• _MATERIAL FOR THIS EXERCISE_

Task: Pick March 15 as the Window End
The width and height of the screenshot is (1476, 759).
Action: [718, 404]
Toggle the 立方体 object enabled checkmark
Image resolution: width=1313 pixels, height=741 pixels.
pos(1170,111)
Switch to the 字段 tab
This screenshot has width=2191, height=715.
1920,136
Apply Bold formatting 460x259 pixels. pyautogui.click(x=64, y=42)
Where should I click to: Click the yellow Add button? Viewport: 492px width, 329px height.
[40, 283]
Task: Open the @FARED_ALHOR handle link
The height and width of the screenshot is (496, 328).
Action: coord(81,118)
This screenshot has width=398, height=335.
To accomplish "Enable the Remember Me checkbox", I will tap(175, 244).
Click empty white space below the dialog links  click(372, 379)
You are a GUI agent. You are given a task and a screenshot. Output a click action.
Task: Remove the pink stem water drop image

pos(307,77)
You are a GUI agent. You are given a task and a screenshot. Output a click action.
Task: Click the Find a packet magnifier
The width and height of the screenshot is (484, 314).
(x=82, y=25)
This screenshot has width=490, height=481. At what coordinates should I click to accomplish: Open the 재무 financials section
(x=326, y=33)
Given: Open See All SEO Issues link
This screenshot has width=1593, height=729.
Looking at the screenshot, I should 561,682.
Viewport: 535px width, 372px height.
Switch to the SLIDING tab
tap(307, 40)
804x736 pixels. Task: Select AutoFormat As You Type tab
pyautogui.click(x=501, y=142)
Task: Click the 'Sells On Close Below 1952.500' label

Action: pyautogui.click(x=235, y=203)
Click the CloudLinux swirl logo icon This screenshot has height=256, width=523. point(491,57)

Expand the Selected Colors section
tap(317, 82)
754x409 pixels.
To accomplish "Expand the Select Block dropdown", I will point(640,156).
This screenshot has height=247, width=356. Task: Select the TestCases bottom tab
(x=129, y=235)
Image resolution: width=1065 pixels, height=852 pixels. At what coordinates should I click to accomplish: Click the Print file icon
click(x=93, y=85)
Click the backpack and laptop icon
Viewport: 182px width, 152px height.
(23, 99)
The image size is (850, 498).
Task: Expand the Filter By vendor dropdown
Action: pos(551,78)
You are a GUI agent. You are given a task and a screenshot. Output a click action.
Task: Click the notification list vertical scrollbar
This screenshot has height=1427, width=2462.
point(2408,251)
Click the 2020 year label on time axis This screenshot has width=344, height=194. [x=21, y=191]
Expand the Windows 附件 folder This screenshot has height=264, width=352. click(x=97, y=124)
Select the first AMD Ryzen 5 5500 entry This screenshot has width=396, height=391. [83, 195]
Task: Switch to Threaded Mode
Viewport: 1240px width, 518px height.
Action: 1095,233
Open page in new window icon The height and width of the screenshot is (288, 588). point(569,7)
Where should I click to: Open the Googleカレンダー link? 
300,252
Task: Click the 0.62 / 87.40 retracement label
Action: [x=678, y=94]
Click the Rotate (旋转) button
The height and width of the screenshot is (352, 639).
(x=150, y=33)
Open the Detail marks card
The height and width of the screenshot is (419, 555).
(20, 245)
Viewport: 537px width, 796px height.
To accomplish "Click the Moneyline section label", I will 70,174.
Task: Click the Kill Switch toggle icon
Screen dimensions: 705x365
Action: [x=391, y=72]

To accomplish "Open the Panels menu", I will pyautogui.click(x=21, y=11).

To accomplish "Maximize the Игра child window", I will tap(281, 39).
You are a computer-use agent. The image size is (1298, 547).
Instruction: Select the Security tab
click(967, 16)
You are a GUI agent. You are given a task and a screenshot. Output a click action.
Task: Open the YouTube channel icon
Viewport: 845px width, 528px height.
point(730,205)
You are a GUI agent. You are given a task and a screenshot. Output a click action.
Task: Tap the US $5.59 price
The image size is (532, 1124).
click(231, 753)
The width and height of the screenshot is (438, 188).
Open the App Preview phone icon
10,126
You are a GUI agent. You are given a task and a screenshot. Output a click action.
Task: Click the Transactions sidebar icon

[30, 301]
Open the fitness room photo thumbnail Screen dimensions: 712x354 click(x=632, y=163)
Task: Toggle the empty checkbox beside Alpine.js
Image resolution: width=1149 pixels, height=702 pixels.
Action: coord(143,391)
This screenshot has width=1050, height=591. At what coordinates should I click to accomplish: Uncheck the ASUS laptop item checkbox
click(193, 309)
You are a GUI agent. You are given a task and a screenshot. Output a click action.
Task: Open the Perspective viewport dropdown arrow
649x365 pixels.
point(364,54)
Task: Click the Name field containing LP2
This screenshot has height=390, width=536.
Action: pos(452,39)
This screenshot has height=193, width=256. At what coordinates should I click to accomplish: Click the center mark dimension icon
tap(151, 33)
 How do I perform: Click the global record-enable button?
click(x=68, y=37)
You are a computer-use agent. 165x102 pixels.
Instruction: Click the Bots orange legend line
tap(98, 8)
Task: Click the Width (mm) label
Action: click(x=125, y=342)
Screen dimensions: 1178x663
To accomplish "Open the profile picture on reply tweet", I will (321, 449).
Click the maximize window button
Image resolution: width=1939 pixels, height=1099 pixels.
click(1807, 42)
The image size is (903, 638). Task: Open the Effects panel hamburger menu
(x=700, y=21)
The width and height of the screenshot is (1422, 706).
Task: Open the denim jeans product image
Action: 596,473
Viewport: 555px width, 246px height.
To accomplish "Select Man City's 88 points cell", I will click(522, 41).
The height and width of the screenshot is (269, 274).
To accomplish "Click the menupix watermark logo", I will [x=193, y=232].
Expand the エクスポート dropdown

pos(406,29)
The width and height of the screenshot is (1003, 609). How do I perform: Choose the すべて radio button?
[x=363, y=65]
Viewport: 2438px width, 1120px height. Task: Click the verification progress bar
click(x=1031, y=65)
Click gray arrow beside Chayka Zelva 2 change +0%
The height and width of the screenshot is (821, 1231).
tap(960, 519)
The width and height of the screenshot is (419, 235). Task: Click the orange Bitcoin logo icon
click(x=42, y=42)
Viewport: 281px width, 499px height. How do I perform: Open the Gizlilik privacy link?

• _WHAT YOU HAVE TO DO_
Please return each line of the data above in which the word "empty" occurs.

• _FINISHED EXERCISE_
Click empty white space below the dialog links  click(372, 379)
Task: Toggle the empty checkbox beside Alpine.js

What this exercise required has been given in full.